The insurers respond that Montana’s financial responsibility laws require that licensed drivers be familiar with the minimum amount of liability coverage required by law; the policy language in question *7is not subject to more than one interpretation; and that in Sagan v. Prudential Ins. (1993), 259 Mont. 506, 857 P.2d 719, this Court interpreted an insurance policy to include a statutory requirement.
We initially note that Sagan is not on point factually and does not raise a comparable legal issue.
We have never previously addressed the specific issue presented by certification from the United States District Court — nor have most other jurisdictions. However, in both Shook v. State Farm Mutual Ins. Co. (D. Mont. 1994), 872 F. Supp. 768, and Worldwide Underwriters Ins. Co. v. Brady (3d Cir. 1992), 973 F.2d 192, nearly identical exclusions in other policies have been found void because those courts concluded that they were either unclear or ambiguous.
In Shook, the insured couple was involved in a motor vehicle collision. The husband was driving and his wife was a passenger. They were insured at the time by an automobile liability policy issued by State Farm with bodily injury liability limits of $100,000 per individual. However, that policy, like the ones at issue, had a “household exclusion” which limited State Farm’s liability for claims by a family member to “the limits of liability required by law.” The wife filed a claim against her husband, claiming he was responsible for the accident. However, State Farm took the position, as the insurers do in this case, that the limit of their responsibility was $25,000 pursuant to the exclusion in the policy.

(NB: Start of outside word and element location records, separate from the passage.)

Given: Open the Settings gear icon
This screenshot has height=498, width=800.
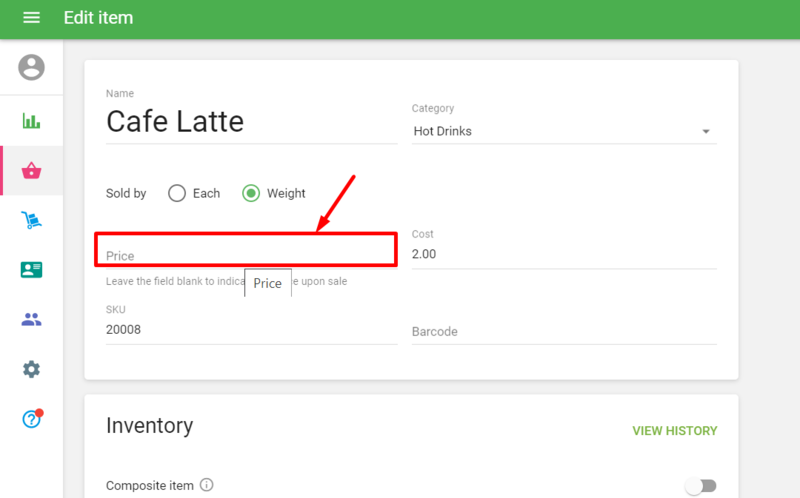Looking at the screenshot, I should pos(32,370).
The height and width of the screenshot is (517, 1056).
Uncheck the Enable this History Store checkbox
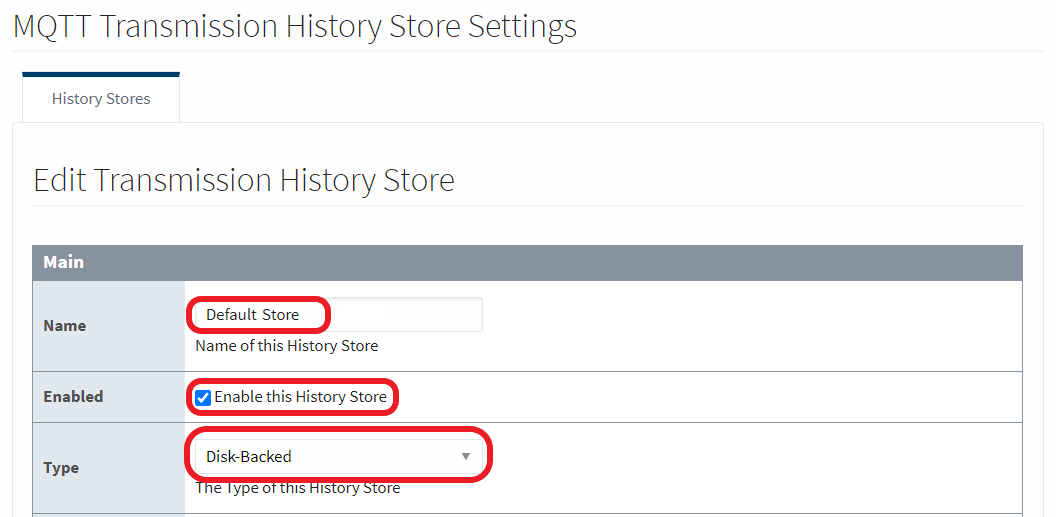pyautogui.click(x=203, y=397)
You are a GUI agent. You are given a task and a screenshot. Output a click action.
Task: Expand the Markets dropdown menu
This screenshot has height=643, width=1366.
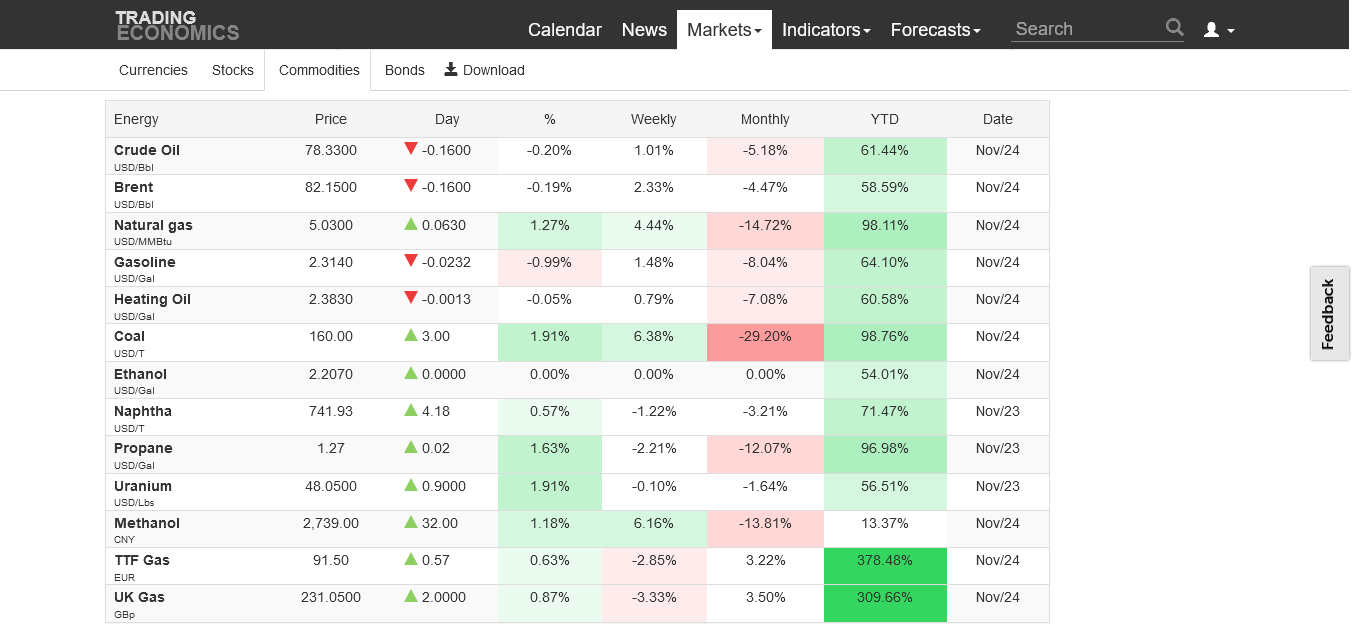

The Shooks filed a declaratory judgment action to resolve the issue, and State Farm moved to dismiss. The district court denied State Farm’s motion and concluded that based on the ambiguity of the exclusionary language, the effect of the policy did not fulfill the insureds’ reasonable expectation. First, however, the district court repeated the following relevant consideration in determining whether an ambiguity in the policy existed:
[T]he determination of whether an ambiguity exists in an insurance policy requires an examination of the language utilized from the viewpoint of a consumer of average intelligence, not trained in the law or in the insurance business. See, e.g., Whispering Creek Condominium Owner Assoc. v. Alaska National Co., 774 P.2d 176 (Ala. 1989); Sparks v. Republic National Life Ins. Co., 132 Ariz. 529, 647 P.2d 1127 (1982), cert. denied, 459 U.S. 1070, 103 S.Ct. 490, 74 L.Ed.2d 632 (1982). Second, “exclusions and words of limitation in a policy must be strictly construed against the insurer regardless of whether or not they are ambiguous.” Aetna Ins. Co. v. Cameron, 194 Mont. 219, 633 P.2d 1212, 124 (1981); see also, *8Farmers Union Mutual Ins. Co. v. Oakland, 251 Mont. 352, 825 P.2d 554 (1992).
Shook, 872 F. Supp at 773-74.
Based on these rules of construction, and taking into consideration the policy’s provisions regarding general liability coverage, the court arrived at the following conclusion:
Read from the perspective of the Shooks, the language employed in the liability provisions of the subject policy establishes that the coverage was purchased for the purpose of providing a source of indemnification for damages that either of the Shooks would become legally liable to pay because of bodily injury to others and property damage “caused by accident resulting from the ownership ...” of their car. Based upon this language, standing alone, it would be objectively reasonable for the Shooks to have expected each of them would be indemnified, to the stated limits, for any liability that would accrue to, or be imposed upon them for damages emanating from bodily injury to any person that was caused by either of the Shooks’ operation of the insured vehicle.
While the court is not persuaded by the argument of structural ambiguity presented by Shook, it does agree that the positioning of the exclusion, in relation to the general coverage provision, lends itself to the creation of the ambiguity in the exclusion.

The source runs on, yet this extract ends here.